(Items from a dataset)
= Beginning of Section =

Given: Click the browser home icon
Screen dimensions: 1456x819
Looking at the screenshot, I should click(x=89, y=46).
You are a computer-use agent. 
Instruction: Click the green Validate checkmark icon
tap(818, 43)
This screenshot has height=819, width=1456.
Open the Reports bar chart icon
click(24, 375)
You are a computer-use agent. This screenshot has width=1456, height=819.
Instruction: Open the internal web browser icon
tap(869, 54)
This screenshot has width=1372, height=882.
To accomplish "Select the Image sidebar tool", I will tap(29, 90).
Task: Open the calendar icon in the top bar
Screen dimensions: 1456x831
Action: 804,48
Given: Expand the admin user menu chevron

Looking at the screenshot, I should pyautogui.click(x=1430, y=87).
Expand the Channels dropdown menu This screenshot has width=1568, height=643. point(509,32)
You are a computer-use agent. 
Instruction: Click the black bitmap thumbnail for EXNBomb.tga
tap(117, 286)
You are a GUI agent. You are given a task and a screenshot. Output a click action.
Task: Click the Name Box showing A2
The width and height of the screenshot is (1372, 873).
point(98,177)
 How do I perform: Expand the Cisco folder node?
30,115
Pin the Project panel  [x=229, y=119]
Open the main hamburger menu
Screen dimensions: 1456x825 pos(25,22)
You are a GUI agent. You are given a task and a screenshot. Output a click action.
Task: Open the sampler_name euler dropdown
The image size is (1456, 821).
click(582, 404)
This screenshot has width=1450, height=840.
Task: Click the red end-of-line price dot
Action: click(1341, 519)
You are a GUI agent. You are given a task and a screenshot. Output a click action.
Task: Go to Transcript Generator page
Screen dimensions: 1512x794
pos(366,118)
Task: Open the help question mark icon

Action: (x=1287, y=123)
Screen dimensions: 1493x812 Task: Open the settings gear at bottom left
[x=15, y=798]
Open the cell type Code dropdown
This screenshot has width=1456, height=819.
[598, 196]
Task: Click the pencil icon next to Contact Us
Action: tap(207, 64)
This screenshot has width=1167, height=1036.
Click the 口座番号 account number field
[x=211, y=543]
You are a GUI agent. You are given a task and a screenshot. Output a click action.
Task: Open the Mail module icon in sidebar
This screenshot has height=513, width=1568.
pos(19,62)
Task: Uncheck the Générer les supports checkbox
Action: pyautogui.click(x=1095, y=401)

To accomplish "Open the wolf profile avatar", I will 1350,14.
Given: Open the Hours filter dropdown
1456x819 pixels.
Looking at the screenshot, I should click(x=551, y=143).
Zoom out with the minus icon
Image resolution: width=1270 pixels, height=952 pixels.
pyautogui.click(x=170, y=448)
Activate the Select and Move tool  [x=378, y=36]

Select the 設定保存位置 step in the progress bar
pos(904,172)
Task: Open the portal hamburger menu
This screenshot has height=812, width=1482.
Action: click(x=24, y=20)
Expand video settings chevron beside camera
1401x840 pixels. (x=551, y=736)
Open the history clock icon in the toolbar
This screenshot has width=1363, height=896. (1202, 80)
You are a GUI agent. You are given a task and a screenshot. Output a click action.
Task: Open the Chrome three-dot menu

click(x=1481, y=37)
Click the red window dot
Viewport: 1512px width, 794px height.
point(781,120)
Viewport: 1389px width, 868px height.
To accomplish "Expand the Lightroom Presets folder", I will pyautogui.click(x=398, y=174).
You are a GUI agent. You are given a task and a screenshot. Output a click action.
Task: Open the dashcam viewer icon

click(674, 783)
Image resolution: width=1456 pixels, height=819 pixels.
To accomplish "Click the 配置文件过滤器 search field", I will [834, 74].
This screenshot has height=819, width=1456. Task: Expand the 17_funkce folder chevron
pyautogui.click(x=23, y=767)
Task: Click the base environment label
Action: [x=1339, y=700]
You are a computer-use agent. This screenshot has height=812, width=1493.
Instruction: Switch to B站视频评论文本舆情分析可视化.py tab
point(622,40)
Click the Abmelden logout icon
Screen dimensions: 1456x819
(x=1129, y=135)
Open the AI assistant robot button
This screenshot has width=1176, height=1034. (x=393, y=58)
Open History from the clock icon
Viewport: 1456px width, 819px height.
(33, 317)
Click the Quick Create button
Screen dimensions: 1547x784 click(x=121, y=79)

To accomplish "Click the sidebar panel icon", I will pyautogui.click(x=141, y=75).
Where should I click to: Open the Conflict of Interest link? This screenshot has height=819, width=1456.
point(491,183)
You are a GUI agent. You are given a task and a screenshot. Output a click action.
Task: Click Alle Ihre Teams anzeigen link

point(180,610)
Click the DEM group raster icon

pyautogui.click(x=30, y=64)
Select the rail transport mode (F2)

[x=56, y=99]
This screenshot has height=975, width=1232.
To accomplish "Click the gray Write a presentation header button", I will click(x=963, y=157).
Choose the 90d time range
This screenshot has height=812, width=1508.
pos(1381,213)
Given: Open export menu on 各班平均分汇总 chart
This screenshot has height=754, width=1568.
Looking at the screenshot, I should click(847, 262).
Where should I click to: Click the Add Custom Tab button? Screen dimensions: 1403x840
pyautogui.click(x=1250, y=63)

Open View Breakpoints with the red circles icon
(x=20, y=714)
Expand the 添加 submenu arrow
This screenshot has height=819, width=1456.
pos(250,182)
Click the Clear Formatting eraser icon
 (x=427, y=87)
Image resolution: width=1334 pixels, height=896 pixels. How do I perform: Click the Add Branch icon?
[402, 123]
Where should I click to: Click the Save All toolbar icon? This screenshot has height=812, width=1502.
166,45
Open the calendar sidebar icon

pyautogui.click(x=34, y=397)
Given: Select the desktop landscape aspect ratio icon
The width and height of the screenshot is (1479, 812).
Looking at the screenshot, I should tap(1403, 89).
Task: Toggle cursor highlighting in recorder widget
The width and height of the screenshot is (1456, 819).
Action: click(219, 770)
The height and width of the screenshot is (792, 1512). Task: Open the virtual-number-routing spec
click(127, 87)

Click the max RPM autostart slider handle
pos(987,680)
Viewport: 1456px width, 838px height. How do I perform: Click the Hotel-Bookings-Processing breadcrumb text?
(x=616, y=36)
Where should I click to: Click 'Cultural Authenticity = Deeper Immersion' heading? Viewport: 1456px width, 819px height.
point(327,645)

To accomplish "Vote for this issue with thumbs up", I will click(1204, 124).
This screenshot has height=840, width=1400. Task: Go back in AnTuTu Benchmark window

= End of Section =

▸ Your assignment: Across the entries above, how many lines include the word "panel"? Give only the number.

▸ Response: 2